According to Chen et al. [9, 10], the increase in volume indicates how big the generation, the collection and the scaling of data masses have become. While increase in velocity indicates the need for timely and rapid collection and analysis of big data in order to maximally utilize its commercial value, the increase in variety indicates that big data comprises various forms which may include unstructured and semi-structured, besides the usual structured data [4].
The IDC on its part presented a different opinion on big data. In its 2011 report, IDC viewed big data from its technological and architectural angle as the data is designed for extraction of economic value. The economic value comes from the very large volume and widely varied data, which have high velocity of discovery, capture and analysis [44].
The IDC definition added another ‘V’ to make it 4Vs model, with the fourth ‘V’ being value. Therefore, a broader definition of the big data could be derived from all earlier ones as the term is used in describing enormous datasets, whose contents are characterized by the 4Vs: (i) Volume—very large amount of data; (ii) Variety—different forms of the data, i.e., structured, semi-structured and unstructured gathered from different sources including images, documents and complex record; (iii) Velocity—the data has been constantly changing contents, which come from complementary data collection, archived and streamed data [6, 10, 45]; and (iv) Value—very huge value and very low density [10].
In addition, recent literatures include veracity as the fifth ‘V’, the characteristic of the big data after being convinced that none of the earlier described characteristics of big data have covered that. By veracity, it means that there are uncertainty and effect of accuracy on the quality of collected data [4, 5, 42, 44].
The value in big data is extracted by proper and efficient retrieval of the data from the big datasets. Thus, fast processing of the retrieved data is determinant to faster and timely analysis and access to the required data. Indexing is one of the most useful techniques for faster data retrieval during processing and accessing. Therefore, the industrial 4.0 data-driven processes are in need of such faster data retrieval. Once the retrieval and access processes involving big data usage are made faster, a lot of benefits are achieved. These benefits include energy/power saving and improving hardware durability and reduce heat generation.

Data extract:
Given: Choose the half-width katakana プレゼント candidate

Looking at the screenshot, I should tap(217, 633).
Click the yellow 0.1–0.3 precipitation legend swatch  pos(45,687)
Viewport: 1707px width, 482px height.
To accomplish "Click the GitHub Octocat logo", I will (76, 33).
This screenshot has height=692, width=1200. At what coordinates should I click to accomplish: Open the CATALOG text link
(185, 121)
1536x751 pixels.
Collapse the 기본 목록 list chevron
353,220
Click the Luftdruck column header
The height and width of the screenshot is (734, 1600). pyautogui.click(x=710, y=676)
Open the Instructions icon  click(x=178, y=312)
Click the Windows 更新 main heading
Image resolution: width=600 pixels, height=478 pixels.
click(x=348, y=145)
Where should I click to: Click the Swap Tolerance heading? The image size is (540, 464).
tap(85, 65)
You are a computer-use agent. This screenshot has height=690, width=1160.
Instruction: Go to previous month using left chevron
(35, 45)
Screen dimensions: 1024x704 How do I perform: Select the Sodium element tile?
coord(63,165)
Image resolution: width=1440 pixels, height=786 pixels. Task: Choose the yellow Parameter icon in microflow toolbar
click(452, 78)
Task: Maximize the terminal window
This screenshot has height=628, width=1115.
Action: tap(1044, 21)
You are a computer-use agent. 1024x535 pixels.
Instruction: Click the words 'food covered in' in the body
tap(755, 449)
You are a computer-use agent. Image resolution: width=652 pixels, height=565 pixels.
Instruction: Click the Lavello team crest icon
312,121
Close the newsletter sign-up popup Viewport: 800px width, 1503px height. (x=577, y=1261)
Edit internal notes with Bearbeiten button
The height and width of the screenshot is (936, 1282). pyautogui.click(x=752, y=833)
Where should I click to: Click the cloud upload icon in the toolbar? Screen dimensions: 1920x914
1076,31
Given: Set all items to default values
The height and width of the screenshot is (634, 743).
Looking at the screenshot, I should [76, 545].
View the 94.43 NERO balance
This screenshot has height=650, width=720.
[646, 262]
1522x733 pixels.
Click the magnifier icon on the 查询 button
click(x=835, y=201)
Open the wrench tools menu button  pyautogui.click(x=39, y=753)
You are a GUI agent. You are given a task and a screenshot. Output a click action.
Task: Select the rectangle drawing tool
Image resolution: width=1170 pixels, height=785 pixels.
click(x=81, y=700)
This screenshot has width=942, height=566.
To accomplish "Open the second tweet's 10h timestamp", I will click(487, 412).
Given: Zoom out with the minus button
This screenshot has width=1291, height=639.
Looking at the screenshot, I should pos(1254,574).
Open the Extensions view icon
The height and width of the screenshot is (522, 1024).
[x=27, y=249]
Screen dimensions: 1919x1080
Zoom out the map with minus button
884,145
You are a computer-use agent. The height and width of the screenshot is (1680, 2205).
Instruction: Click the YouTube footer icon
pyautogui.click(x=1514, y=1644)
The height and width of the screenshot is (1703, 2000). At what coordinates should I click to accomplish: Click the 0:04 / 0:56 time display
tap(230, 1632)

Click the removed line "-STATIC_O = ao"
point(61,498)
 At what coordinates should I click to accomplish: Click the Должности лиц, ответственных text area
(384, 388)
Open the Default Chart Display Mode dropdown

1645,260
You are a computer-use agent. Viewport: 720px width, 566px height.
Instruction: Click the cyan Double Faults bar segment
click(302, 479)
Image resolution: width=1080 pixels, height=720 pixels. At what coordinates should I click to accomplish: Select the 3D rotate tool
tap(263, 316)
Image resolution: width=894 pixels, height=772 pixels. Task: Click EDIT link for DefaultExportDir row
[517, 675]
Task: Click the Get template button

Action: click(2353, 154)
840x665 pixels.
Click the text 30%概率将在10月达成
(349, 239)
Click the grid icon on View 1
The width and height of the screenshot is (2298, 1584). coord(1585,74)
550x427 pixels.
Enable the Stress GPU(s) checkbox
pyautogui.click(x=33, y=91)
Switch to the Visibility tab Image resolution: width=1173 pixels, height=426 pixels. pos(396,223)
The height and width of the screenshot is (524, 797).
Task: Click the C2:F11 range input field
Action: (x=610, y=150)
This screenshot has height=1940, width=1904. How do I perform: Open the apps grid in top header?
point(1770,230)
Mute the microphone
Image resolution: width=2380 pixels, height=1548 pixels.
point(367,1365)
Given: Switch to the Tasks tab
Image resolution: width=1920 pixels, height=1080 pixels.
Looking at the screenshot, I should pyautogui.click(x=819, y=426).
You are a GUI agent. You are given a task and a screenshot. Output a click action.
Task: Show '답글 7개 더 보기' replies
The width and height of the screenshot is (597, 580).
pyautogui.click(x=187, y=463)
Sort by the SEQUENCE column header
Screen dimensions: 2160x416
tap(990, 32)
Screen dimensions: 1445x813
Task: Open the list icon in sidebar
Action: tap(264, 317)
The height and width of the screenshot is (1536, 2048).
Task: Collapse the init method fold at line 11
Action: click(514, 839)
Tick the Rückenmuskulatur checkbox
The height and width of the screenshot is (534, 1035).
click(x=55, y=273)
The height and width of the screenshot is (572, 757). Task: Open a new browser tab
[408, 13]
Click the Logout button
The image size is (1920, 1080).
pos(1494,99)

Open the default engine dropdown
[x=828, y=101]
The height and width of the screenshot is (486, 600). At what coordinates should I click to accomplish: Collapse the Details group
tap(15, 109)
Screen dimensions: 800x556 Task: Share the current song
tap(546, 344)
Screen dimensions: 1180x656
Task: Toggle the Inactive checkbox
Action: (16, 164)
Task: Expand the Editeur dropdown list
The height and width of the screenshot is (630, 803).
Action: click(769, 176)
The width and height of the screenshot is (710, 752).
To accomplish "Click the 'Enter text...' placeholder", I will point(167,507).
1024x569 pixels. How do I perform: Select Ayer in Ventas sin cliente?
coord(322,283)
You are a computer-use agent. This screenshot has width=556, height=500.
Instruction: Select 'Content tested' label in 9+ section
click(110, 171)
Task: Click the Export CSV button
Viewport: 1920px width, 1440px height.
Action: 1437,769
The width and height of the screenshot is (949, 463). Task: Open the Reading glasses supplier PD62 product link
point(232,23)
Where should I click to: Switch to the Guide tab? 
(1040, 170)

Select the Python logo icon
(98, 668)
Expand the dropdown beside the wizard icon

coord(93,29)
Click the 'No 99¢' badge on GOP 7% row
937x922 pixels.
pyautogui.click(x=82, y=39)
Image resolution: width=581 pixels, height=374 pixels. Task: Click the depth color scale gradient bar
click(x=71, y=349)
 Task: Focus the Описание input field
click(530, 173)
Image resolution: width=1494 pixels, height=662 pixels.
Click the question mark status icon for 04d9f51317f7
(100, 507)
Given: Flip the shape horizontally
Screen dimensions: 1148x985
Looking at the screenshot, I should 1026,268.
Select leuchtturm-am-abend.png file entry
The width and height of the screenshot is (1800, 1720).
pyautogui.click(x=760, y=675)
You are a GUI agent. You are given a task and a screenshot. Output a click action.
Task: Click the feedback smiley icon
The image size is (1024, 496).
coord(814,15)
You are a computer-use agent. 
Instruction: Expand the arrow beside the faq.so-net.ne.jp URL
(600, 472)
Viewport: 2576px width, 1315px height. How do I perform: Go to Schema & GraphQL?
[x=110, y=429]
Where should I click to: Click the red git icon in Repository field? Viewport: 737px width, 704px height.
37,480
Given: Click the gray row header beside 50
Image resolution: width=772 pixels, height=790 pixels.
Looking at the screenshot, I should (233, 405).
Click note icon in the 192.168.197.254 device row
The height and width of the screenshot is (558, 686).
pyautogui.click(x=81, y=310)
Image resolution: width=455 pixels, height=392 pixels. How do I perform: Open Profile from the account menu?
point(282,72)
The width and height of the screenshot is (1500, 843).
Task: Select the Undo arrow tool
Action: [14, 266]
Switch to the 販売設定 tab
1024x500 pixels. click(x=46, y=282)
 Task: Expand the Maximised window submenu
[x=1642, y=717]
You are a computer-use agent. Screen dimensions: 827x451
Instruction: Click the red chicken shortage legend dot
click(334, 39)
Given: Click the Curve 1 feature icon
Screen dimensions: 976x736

Task A:
Answer these from the big data excerpt, one per line:
(i) In what year did IDC present its report on big data?
(ii) Which 'V' did the IDC definition add as the fourth?
(iii) Which technique does the excerpt call one of the most useful for faster data retrieval?
Task B: Repeat the big data excerpt word for word, from "The value in" up to and including "reduce heat generation.".
The items are separate material and have no connection to the big data excerpt.

Expected answer A:
(i) 2011
(ii) Value
(iii) Indexing

Expected answer B:
The value in big data is extracted by proper and efficient retrieval of the data from the big datasets. Thus, fast processing of the retrieved data is determinant to faster and timely analysis and access to the required data. Indexing is one of the most useful techniques for faster data retrieval during processing and accessing. Therefore, the industrial 4.0 data-driven processes are in need of such faster data retrieval. Once the retrieval and access processes involving big data usage are made faster, a lot of benefits are achieved. These benefits include energy/power saving and improving hardware durability and reduce heat generation.